Actual results may differ materially from those indicated by such forward-looking statements. In addition, the forward-looking statements represent NN’s views as of the date on which such statements were made. NN anticipates that subsequent events and developments may cause its views to change. These forward-looking statements should not be relied upon as representing NN’s views as of any date subsequent to the date hereof. Additional factors that may affect the business or financial results of NN are described in the risk factors included in NN’s filings with the SEC, including NN’s Annual Report on Form 10-K for the fiscal year ended December 31, 2014, which factors are incorporated herein by reference. NN expressly disclaims a duty to provide updates to forward-looking statements, whether as a result of new information, future events or other occurrences, except as required by law.

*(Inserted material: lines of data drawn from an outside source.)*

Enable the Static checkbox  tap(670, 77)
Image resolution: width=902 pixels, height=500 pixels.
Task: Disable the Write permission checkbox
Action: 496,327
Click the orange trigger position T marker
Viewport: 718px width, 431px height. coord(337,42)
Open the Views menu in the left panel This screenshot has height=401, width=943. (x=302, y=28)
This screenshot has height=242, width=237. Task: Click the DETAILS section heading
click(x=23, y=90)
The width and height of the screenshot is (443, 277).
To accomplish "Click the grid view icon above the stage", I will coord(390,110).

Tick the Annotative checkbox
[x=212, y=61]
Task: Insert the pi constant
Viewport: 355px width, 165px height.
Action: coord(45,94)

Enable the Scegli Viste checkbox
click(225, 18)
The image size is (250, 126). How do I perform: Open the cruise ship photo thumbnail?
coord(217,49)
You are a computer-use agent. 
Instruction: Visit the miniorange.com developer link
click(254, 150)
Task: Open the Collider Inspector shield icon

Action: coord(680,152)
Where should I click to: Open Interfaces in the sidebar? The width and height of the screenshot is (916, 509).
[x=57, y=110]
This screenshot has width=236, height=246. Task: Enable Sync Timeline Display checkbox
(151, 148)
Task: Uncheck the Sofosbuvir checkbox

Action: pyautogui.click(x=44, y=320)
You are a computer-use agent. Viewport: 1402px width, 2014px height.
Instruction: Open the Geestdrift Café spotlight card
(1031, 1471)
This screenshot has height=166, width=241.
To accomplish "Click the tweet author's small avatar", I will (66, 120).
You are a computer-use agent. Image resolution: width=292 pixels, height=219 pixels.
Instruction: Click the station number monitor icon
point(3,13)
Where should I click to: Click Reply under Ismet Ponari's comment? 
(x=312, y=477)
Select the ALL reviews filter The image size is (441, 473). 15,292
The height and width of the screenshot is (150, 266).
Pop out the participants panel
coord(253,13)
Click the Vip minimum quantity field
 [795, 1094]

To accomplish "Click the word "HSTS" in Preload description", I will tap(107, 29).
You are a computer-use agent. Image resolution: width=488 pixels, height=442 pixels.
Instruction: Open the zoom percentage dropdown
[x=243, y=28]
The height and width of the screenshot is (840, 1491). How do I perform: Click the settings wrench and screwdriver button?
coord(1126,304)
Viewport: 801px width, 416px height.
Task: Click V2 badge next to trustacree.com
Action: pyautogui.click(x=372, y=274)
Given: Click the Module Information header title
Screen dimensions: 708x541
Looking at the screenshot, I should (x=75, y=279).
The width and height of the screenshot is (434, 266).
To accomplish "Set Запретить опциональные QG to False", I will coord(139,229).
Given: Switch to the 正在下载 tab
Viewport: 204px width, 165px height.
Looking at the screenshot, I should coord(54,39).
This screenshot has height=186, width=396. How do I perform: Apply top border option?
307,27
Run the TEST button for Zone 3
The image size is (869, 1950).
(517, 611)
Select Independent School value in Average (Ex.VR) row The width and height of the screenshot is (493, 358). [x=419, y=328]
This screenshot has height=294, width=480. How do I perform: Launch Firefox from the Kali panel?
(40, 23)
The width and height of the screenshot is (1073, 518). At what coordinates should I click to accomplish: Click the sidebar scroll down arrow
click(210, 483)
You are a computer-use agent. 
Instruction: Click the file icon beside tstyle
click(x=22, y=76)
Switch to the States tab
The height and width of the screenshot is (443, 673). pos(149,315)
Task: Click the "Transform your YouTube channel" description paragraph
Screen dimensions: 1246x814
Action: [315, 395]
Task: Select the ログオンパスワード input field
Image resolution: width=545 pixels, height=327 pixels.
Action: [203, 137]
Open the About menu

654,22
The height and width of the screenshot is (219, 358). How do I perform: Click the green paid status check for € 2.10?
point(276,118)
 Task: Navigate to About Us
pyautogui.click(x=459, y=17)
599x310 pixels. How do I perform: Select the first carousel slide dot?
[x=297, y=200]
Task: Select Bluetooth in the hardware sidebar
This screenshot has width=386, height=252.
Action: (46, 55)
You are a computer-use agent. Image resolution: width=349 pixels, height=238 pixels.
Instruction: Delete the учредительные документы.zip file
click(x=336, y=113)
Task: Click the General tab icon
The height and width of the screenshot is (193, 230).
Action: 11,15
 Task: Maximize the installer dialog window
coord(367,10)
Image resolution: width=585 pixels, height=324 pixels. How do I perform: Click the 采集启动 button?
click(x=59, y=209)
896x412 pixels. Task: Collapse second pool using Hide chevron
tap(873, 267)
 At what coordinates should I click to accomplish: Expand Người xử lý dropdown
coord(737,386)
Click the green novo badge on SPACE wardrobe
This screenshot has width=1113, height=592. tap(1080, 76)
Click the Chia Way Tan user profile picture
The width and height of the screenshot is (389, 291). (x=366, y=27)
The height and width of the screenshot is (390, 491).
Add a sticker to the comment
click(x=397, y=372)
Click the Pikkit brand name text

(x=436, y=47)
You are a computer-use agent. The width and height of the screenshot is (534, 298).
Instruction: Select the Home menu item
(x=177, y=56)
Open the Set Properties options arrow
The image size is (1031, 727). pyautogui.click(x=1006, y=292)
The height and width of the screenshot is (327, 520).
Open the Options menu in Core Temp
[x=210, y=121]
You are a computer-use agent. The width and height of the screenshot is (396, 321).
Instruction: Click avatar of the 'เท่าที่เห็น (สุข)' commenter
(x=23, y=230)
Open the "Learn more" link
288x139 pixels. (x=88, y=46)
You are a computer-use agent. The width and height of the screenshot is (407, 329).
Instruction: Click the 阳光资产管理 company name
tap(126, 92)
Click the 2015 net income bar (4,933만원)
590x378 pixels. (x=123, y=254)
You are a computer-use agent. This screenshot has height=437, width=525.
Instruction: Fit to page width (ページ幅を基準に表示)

ITEM 9.01 FINANCIAL STATEMENTS AND EXHIBITS

 

Exhibit No.

  

Description

99.1    Information excerpted from the Confidential Information Memorandum.
99.2    Reconciliation of net income of NN, Inc. and Precision Engineered Products Holdings, Inc. to Certain non-GAAP financial measures.
99.3    Unaudited consolidated interim financial statements of Precision Engineered Products Holdings, Inc. as of and for the six months ended June 26, 2015 and June 27, 2014.
99.4    Audited consolidated financial statements of Precision Engineered Products Holdings, Inc. as of and for the year ended December 31, 2014 and 2013.
99.5    Audited consolidated financial statements of Precision Engineered Products Holdings, Inc. as of and for the year ended December 31, 2013 and 2012.


SIGNATURES

Pursuant to the requirements of the Securities Exchange Act of 1934, the registrant has duly caused this report to be signed on its behalf by the undersigned hereunto duly authorized.

Date: September 16, 2015

 

NN, INC.
By:  

/s/ Matthew S. Heiter

Name:   Matthew S. Heiter
Title:   Senior Vice President and General Counsel


EXHIBIT INDEX

 

Exhibit No.

  

Description

99.1    Information excerpted from the Confidential Information Memorandum.
99.2    Reconciliation of net income of NN, Inc. and Precision Engineered Products Holdings, Inc. to Certain non-GAAP financial measures.
99.3    Unaudited consolidated interim financial statements of Precision Engineered Products Holdings, Inc. as of and for the six months ended June 26, 2015 and June 27, 2014.
99.4    Audited consolidated financial statements of Precision Engineered Products Holdings, Inc. as of and for the year ended December 31, 2014 and 2013.
99.5    Audited consolidated financial statements of Precision Engineered Products Holdings, Inc. as of and for the year ended December 31, 2013 and 2012.